• **EXERCISE GOAL**:
The lines from the one holding "The width and height of the screenshot is (1554, 784)." through the end of the records below are to be written out exactly, and nothing else; pictures are to be left out.

• **RECORD EXCERPTS**:
----------
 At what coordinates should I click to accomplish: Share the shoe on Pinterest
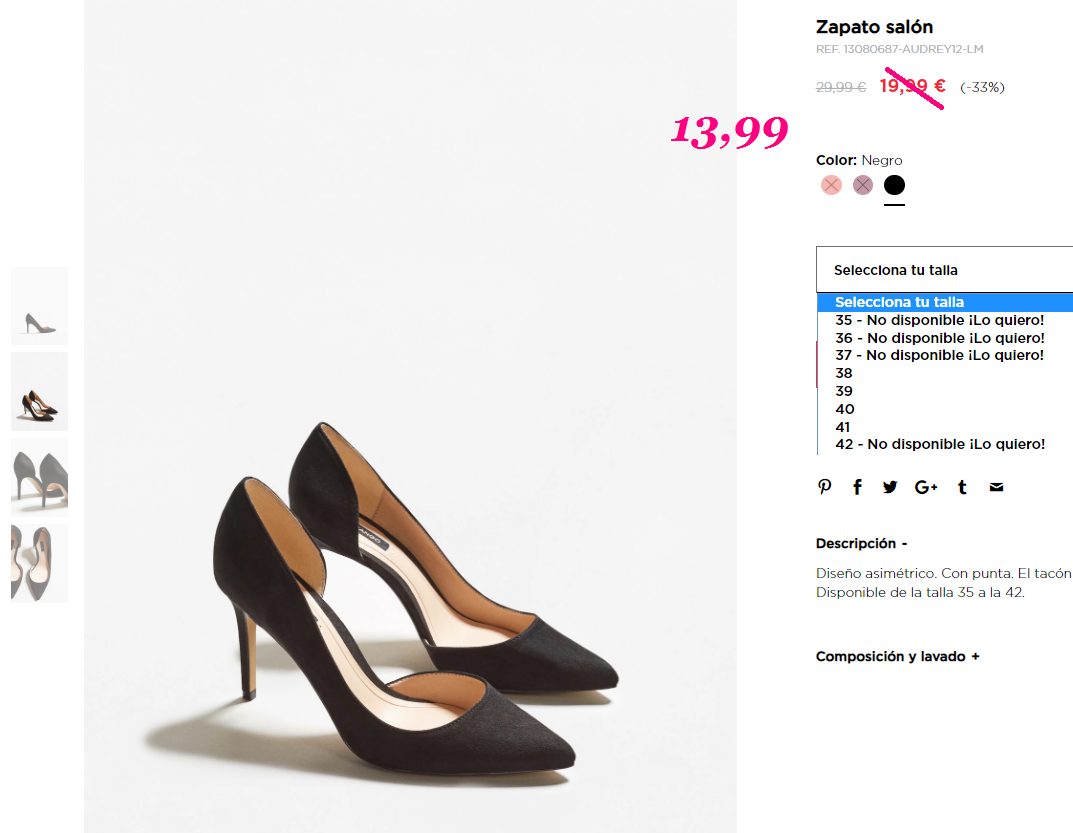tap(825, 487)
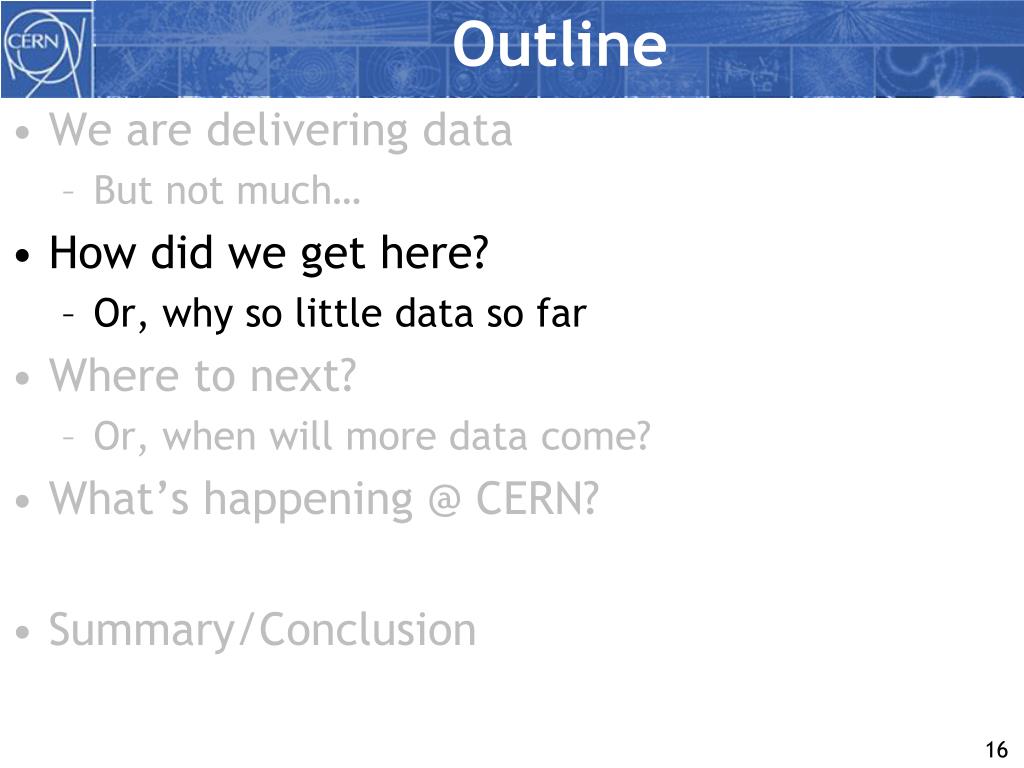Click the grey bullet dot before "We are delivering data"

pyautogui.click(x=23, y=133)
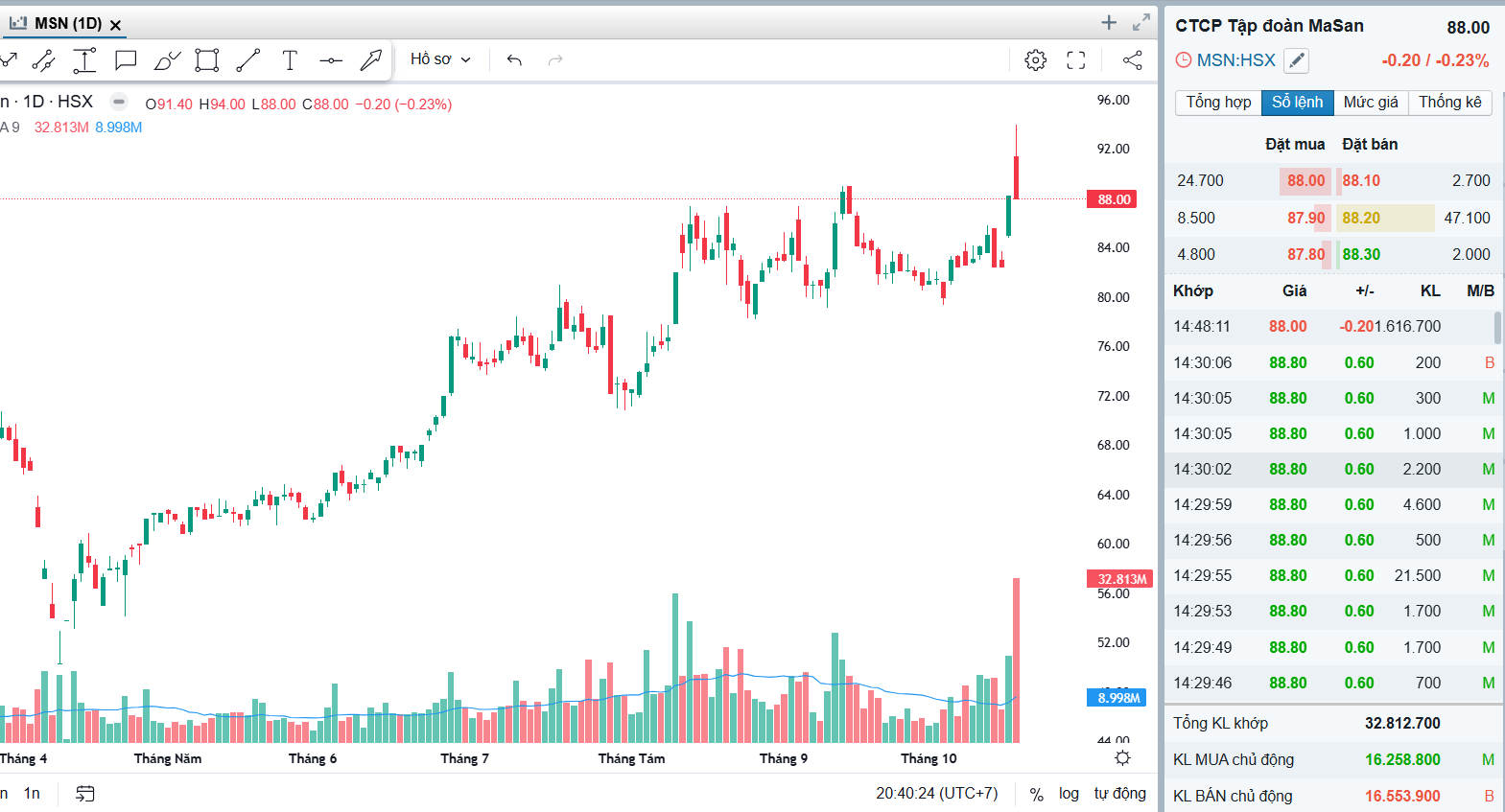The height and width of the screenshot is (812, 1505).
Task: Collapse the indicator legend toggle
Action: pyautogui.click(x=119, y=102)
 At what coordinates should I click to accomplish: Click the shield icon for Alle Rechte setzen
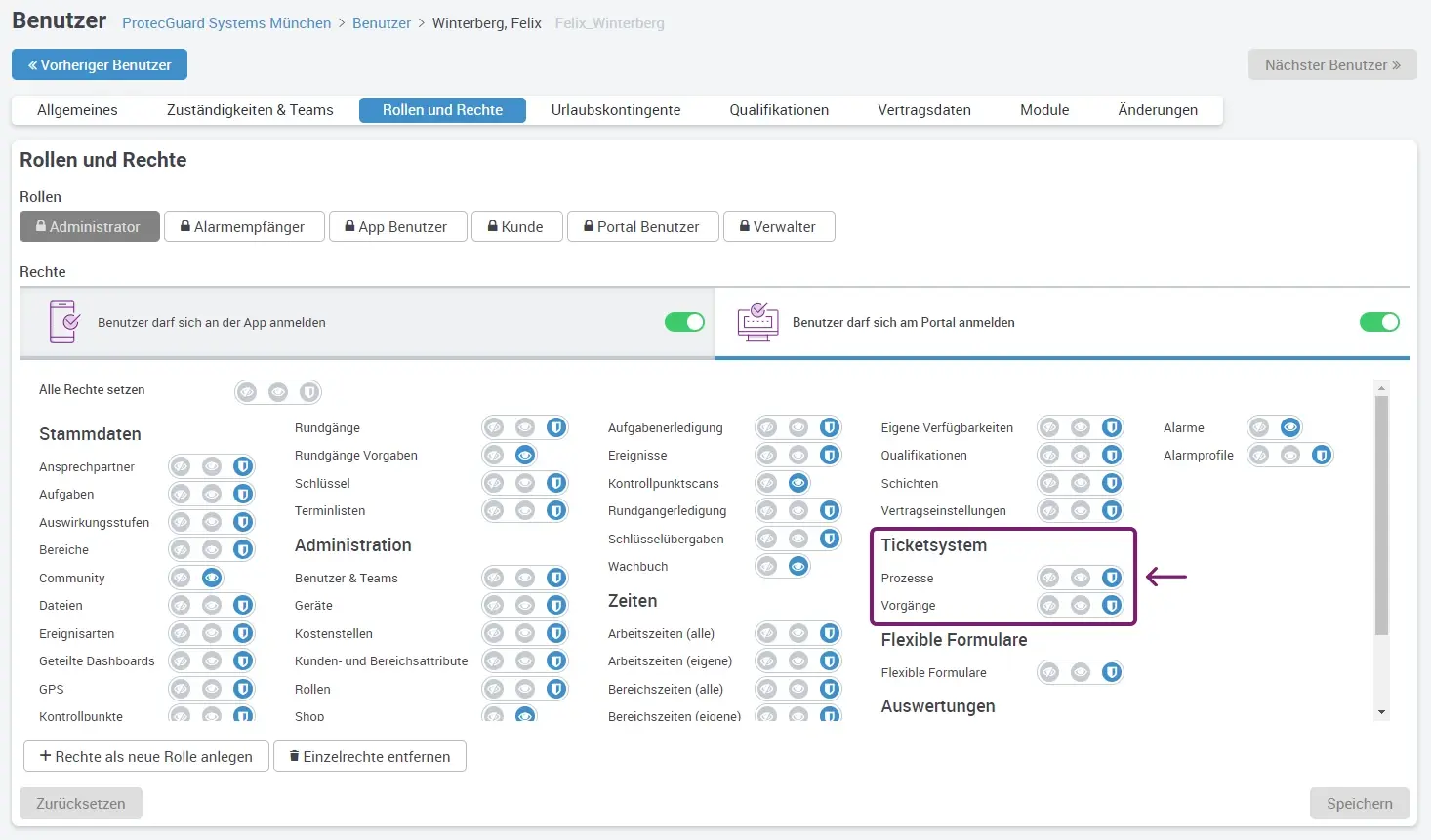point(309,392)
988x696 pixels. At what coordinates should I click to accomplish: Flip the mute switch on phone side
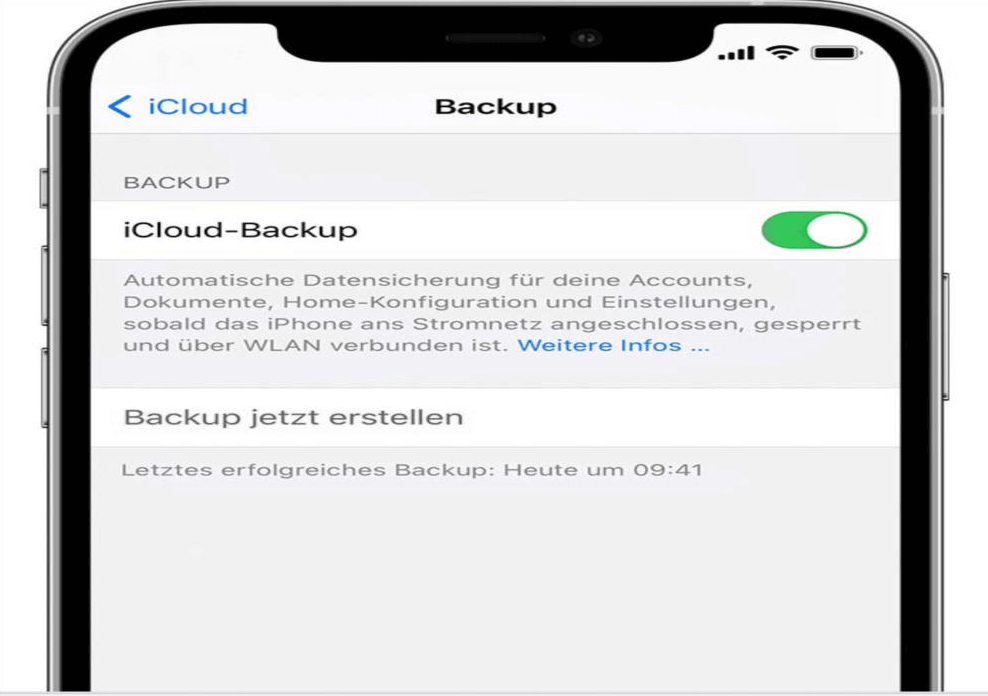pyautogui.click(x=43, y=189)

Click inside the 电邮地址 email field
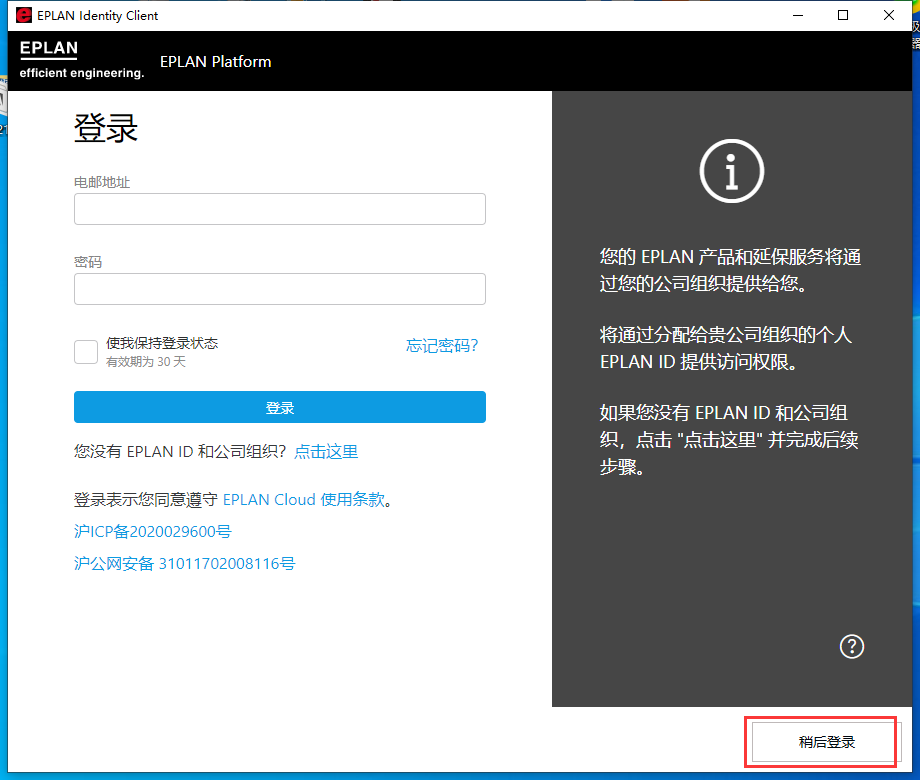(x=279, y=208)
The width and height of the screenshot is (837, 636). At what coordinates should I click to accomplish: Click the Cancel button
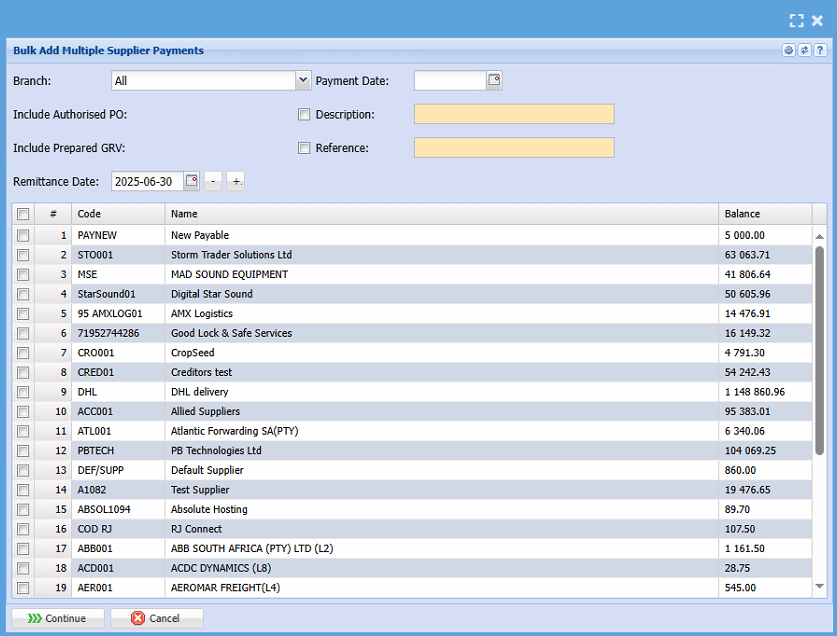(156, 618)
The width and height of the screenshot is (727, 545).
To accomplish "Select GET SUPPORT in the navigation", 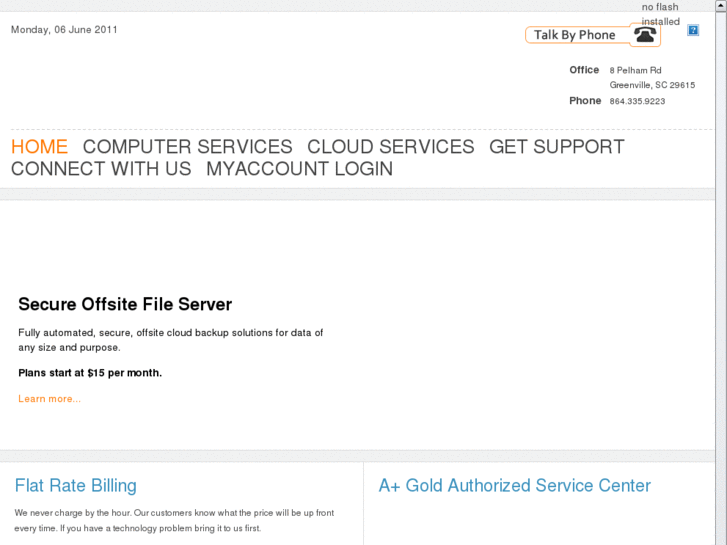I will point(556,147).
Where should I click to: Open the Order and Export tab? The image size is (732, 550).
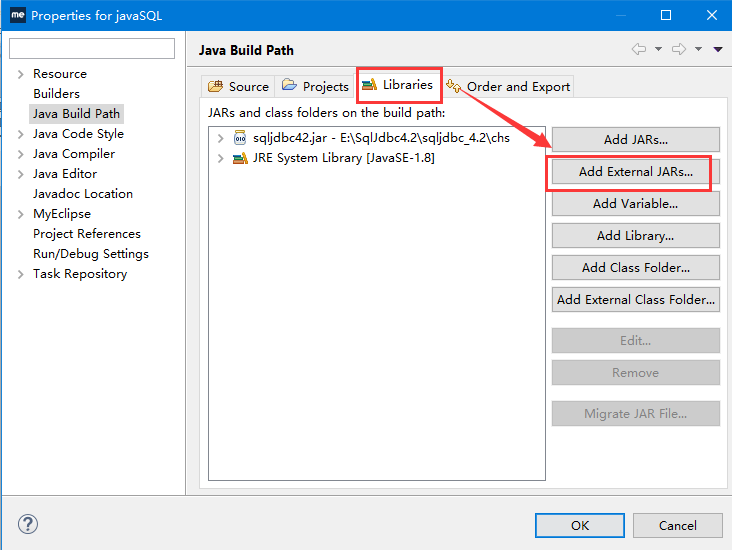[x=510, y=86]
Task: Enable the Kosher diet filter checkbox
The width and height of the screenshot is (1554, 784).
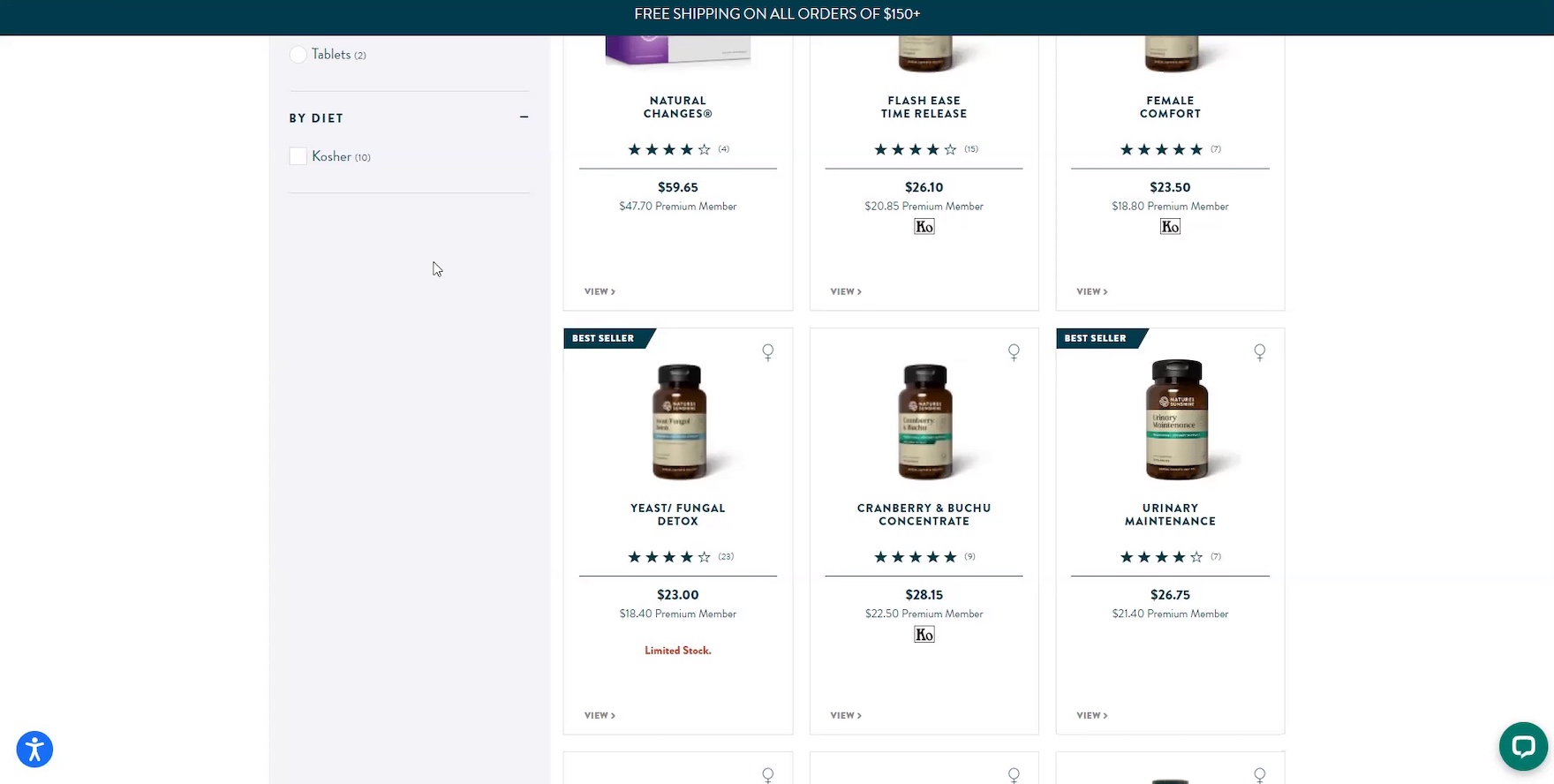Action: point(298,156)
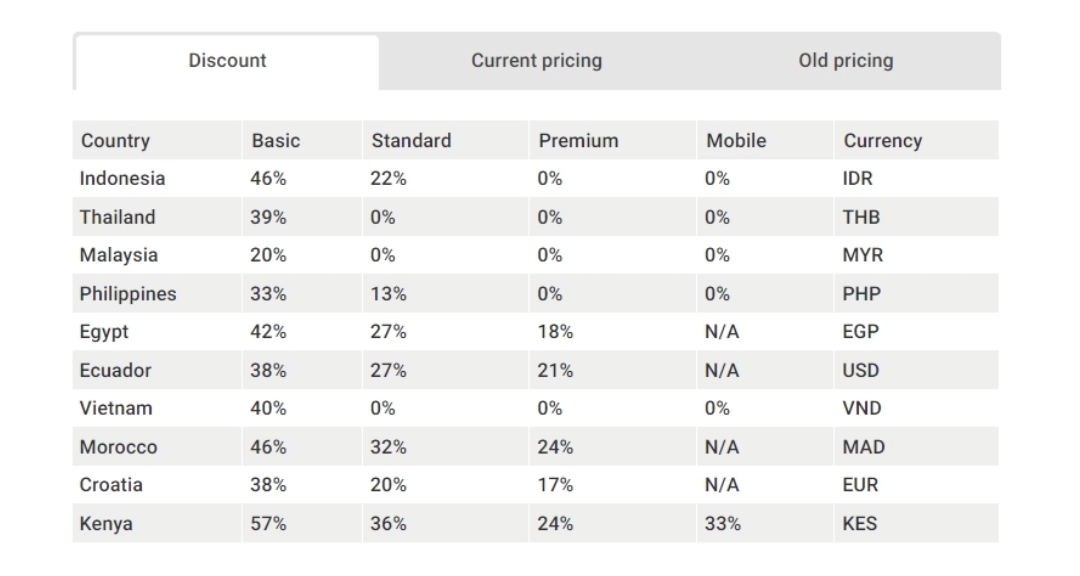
----------
• **RESPONSE TO THIS TASK**:
The width and height of the screenshot is (1554, 784).
Action: point(298,156)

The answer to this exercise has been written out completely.